[INFORMATION PROVIDED — start]

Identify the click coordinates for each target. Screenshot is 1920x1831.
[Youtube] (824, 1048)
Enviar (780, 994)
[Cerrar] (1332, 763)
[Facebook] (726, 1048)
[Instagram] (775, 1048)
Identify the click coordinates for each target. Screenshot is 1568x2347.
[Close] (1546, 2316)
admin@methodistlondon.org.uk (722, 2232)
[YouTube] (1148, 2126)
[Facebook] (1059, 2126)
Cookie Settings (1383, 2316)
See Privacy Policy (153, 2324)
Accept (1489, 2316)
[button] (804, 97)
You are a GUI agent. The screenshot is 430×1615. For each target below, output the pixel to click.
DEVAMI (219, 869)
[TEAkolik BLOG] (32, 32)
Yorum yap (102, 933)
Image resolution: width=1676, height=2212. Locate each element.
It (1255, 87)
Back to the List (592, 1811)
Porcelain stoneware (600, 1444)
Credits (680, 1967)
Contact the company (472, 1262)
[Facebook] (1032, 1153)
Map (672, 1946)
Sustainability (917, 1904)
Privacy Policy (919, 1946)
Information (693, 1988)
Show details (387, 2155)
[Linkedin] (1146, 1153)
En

[INFORMATION PROVIDED — finish]

PROBLEM STATEMENT: From the line with "See Privacy Policy (153, 2324)" through the final line of the records, return each line exactly. Leave out the rest.

RESULT BELOW:
See Privacy Policy (153, 2324)
Accept (1489, 2316)
[button] (804, 97)
You are a GUI agent. The screenshot is 430×1615. For each target below, output the pixel to click.
DEVAMI (219, 869)
[TEAkolik BLOG] (32, 32)
Yorum yap (102, 933)
Image resolution: width=1676, height=2212. Locate each element.
It (1255, 87)
Back to the List (592, 1811)
Porcelain stoneware (600, 1444)
Credits (680, 1967)
Contact the company (472, 1262)
[Facebook] (1032, 1153)
Map (672, 1946)
Sustainability (917, 1904)
Privacy Policy (919, 1946)
Information (693, 1988)
Show details (387, 2155)
[Linkedin] (1146, 1153)
En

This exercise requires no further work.